Difficile de remettre les pieds sur terre quand on se trouve encore sur un nuage. C’est pourtant ce que tenteront de faire les Bleus, tout frais champions du monde, ce jeudi soir à Munich, où ils défieront la Mannschaft pour leur entrée dans la Ligue des nations (à suivre en direct sur TF1 et notre site à 20h45). "Ce n’est jamais évident, une rentrée après un titre comme celui-là", a admis Raphaël Varane, qui sera capitaine en l’absence d’Hugo Lloris, mercredi lors de la conférence de presse de veille de match. Avant d’ajouter : "Mais on a l’expérience de ce qu’il y a eu dans le passé."

Ce qu’il y a eu dans le passé ? Le défenseur fait ici référence au fait qu’aucun des cinq derniers champions du monde n’a remporté son match de rentrée. Les Bleus, en l’occurrence, n’ont été concernés qu’en 1998. Mais ils ont aussi triomphé lors de deux éditions de l’Euro, l’autre trophée majeur, en 1984 et en 2000. Retour sur ces trois matches de rentrée, histoire de voir s’il n’existe pas une spécificité française dans pareil cas de figure.

13 octobre 1984, Luxembourg-France (éliminatoires de la Coupe du monde 1986)

À l’époque, les calendriers des clubs et des sélections étaient autrement moins chargés. Ce qui explique pourquoi les supporters avaient dû attendre plus de trois mois pour voir de nouveau jouer la bande à Michel Platini, sacrée championne d’Europe dans son antre du Parc des Princes au début de l’été. La reprise eut alors lieu au début de l’automne, dans le champêtre Stade municipal Josy-Barthel, où les Tricolores entamèrent les éliminatoires du Mondial à venir contre le modeste Luxembourg. 


Quatre buts en 1re période, signés Battiston (2e), Platini (12e) et Stopyra deux fois (24e et 32e) suffiront pour plier l’affaire (score final : 0-4). L’euphorie, d’ailleurs, ne retombera pas puisque les Bleus concluront l’année 1984 sur deux succès, face à la Bulgarie (1-0 le 21 novembre) et la RDA (2-0 le 8 décembre). Ils finiront 3es de la Coupe du monde 1986.

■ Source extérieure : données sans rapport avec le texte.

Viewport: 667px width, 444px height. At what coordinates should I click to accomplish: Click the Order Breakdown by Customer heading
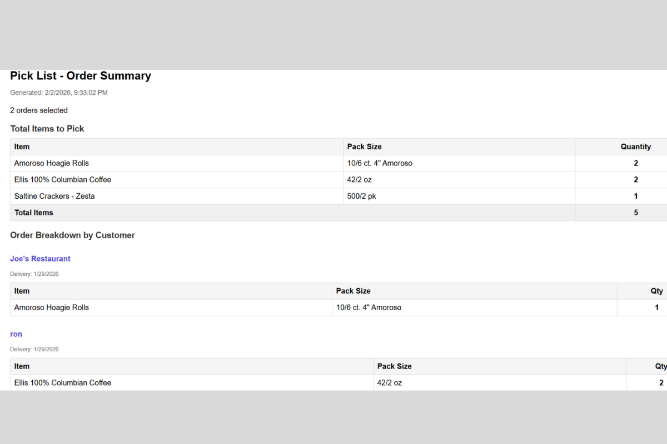[x=72, y=235]
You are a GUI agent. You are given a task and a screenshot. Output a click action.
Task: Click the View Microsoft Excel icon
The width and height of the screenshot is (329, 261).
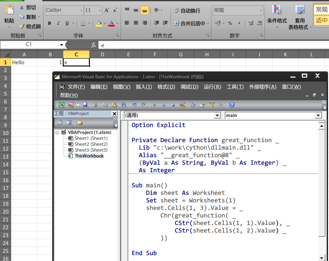click(x=61, y=105)

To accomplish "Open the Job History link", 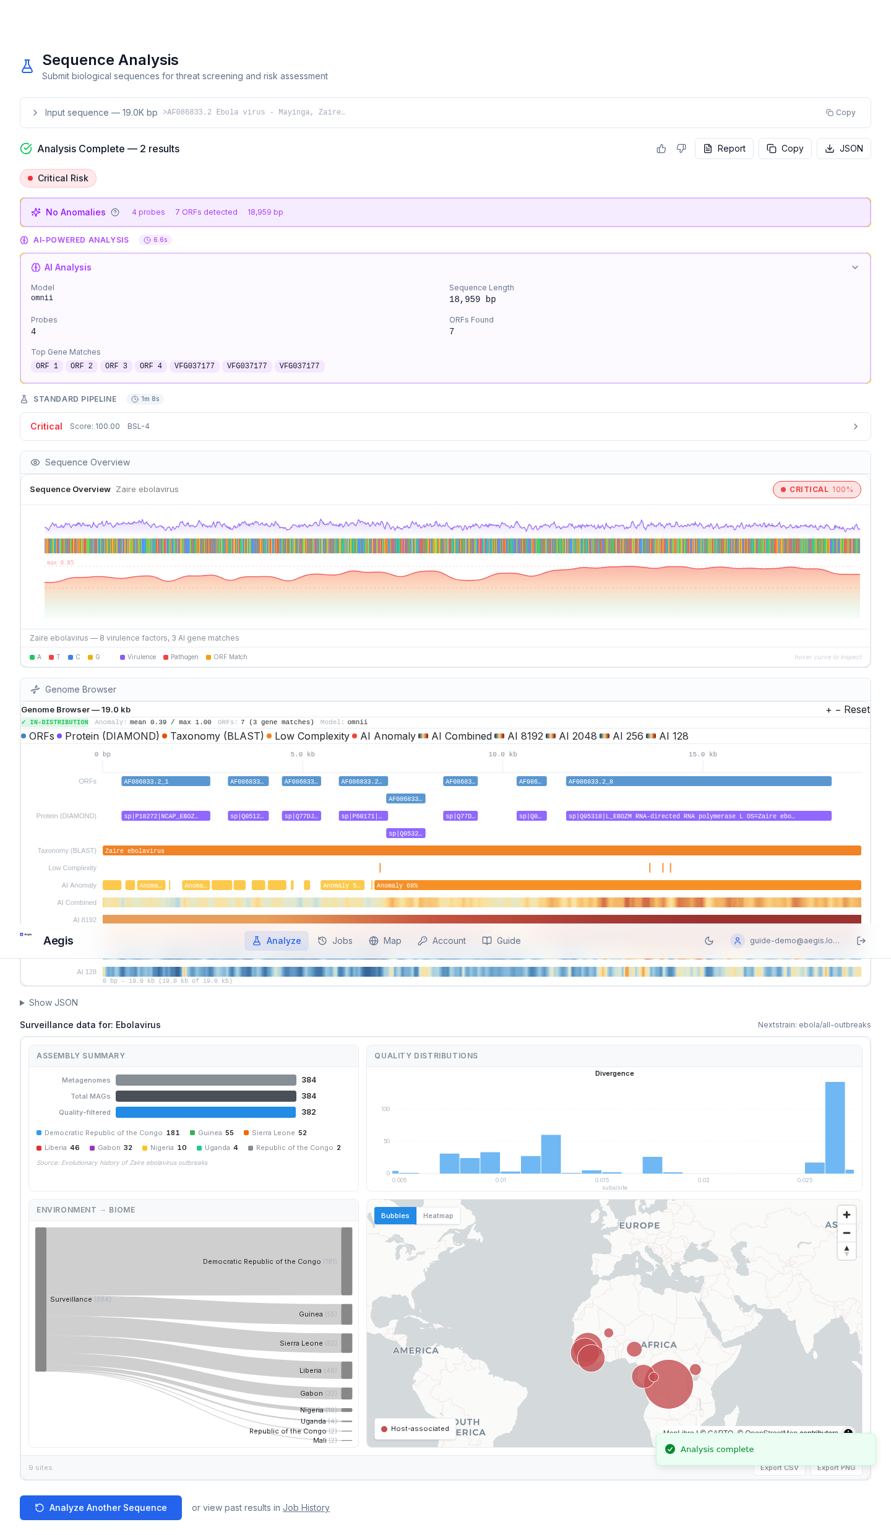I will [x=306, y=1508].
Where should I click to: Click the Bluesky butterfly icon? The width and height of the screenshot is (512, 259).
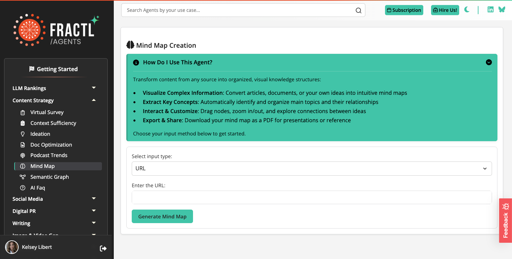tap(502, 9)
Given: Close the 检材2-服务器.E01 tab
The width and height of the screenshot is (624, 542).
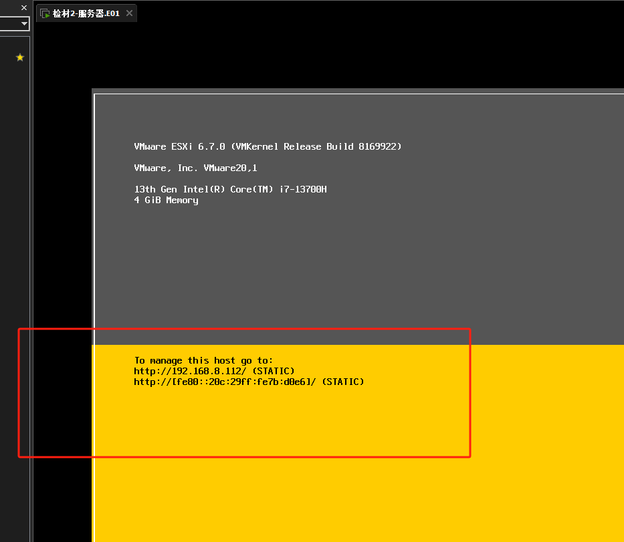Looking at the screenshot, I should point(129,13).
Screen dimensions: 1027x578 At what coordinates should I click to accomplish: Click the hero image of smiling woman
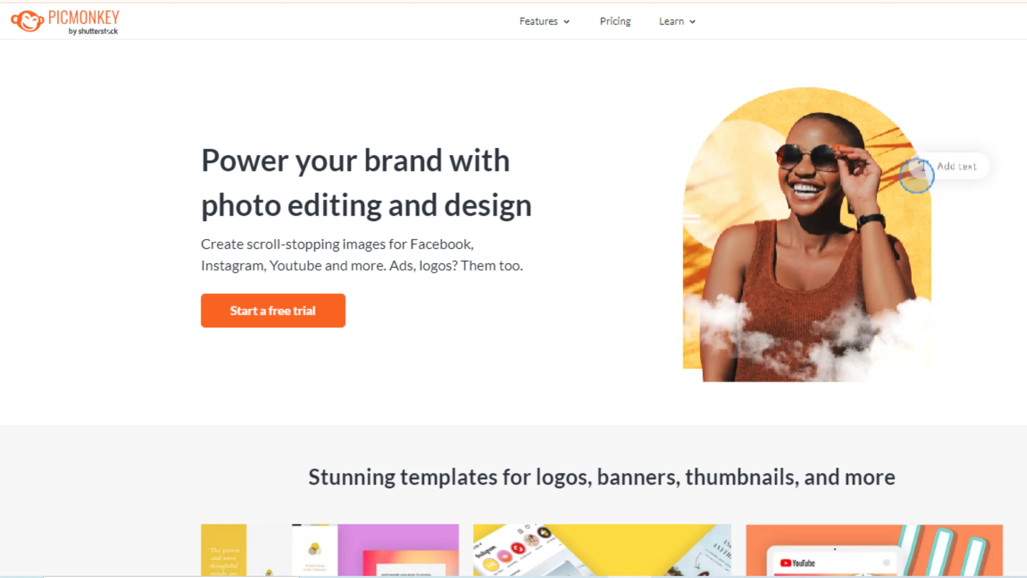[807, 235]
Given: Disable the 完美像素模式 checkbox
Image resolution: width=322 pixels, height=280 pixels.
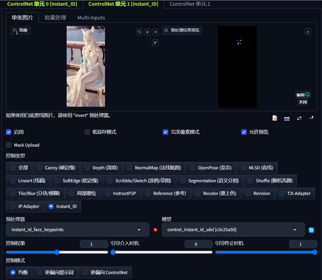Looking at the screenshot, I should (x=165, y=132).
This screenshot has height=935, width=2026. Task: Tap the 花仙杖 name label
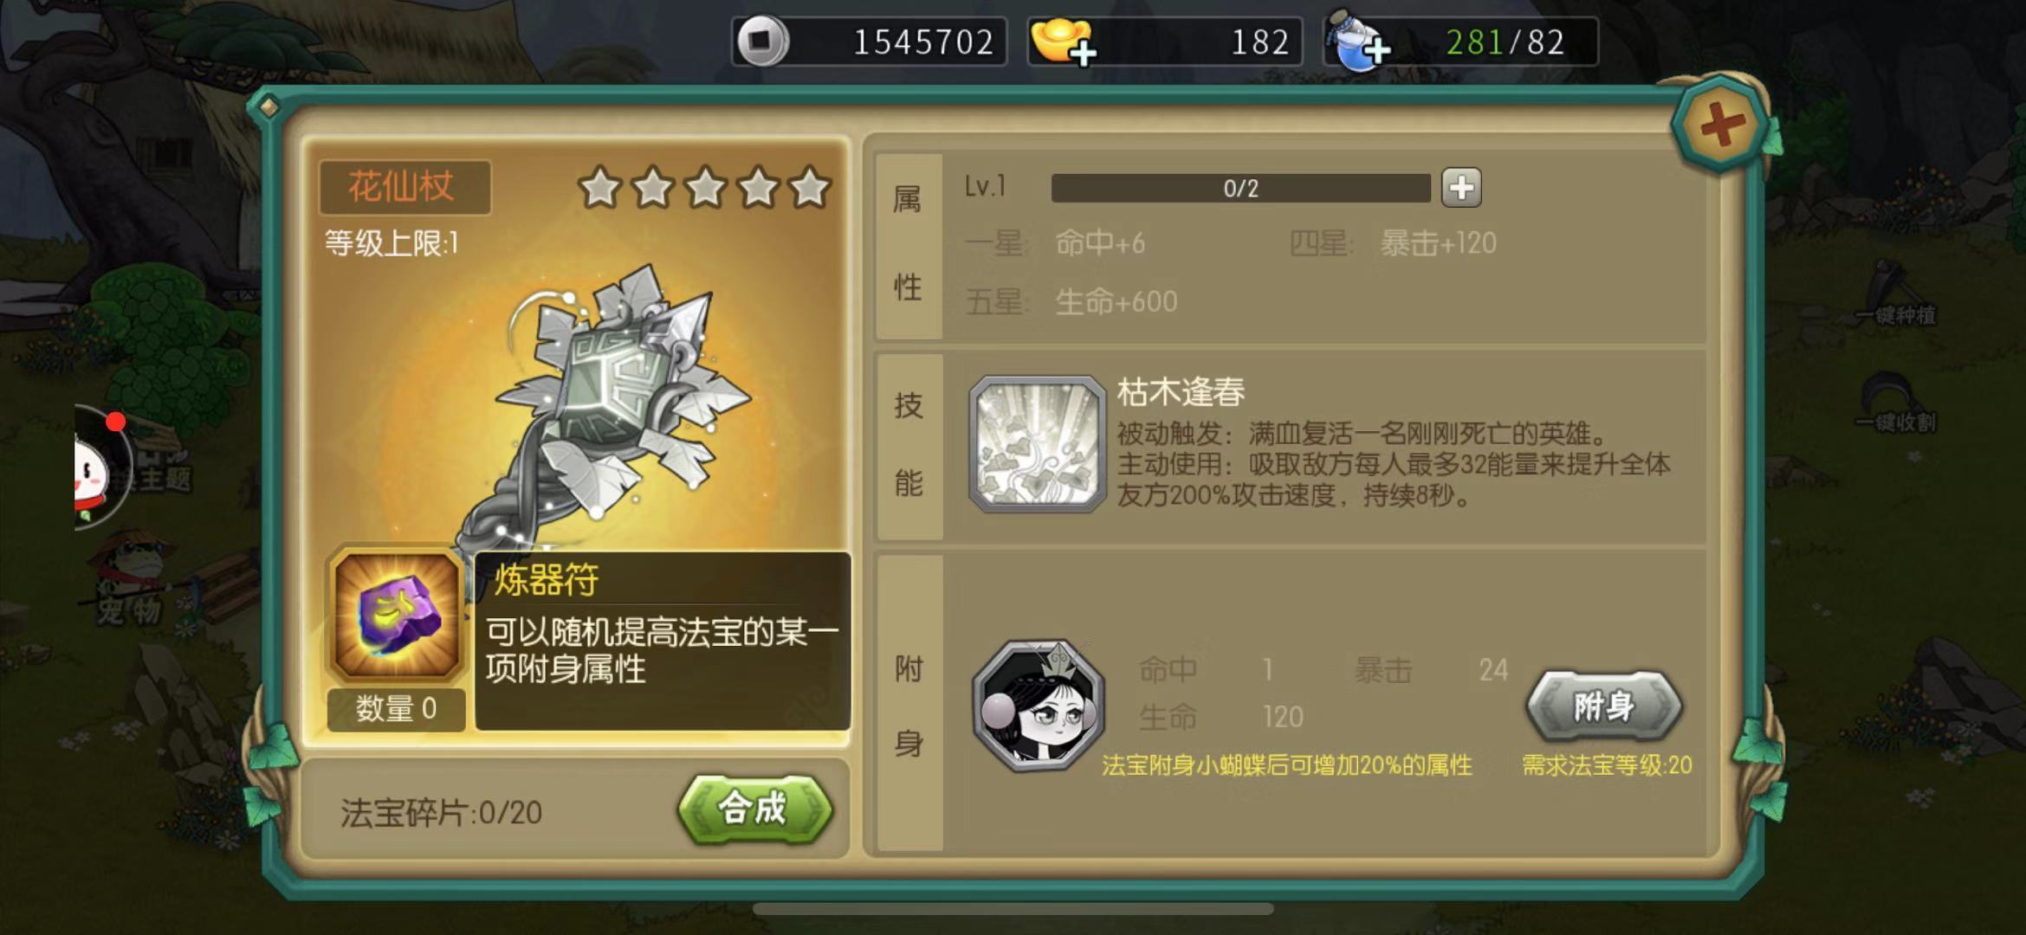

19 août 1998, Autriche-France (match amical)

L’attente fut moins longue 14 ans plus tard dans la foulée du premier sacre mondial de l’équipe de France : un mois et des poussières pour revoir les Bleus sur le pont après la folle soirée du 12  juillet 1998. À Vienne, Zidane, Deschamps ou Thuram sont là, mais de nombreux titulaires manquent à l’appel. Résultat : Roger Lemerre, qui prend alors le relais d'Aimé Jacquet, aligne une équipe expérimentale, avec Vairelles et Laslandes en attaque.


Face à des Autrichiens désireux de s’offrir un prestigieux scalp, la France souffre, et se retrouve même menée 2-1 à dix minutes du terme, avant qu’une tête croisée de Boghossian à la 83e ne permette d’arracher un nul (2-2) moins embarrassant que le score qui se profilait. Deux semaines plus tard, en Islande, l’équipe de France, cette fois au complet, concédera un nouveau nul (1-1), en ouverture des éliminatoires de l’Euro 2000. Qu’ils remporteront.

16 août 2000, France-Sélection FIFA (match amical)

Deux ans plus tard, c’est encore au cœur du mois d’août que l’on retrouve les Bleus, fraîchement sacrés champions d'Europe après la fameux but en or de David Trezeguet contre l'Italie. Au Vélodrome, ils reçoivent une sélection composée des meilleurs joueurs du monde pour un match de gala. Opposée à une équipe sans automatismes, ils déroulent, s’imposant 5-1 grâce à des réalisations de Trezeguet (11e, 26e, 46e), Pirès (55e) et Anelka (78e). 


Le 2 septembre, ils éprouvent en revanche des difficultés au Stade de France face à des Anglais très motivés, et doivent concéder le nul (1-1), malgré l’ouverture du score de Petit (64e). Ce jour-là, Deschamps, Blanc et Lama (qui n’avait rien demandé) font leurs adieux à l’équipe de France. Le début d’un long chemin de croix…

A priori, les Bleus de 2018, quasiment au complet et n’ayant aucun départ majeur à déplorer, sont à l’abri d’une énorme déconvenue dans les deux prochaines années. Seule une retentissante défaite, ce jeudi soir, instillerait le doute dans les esprits. Mais à court terme seulement.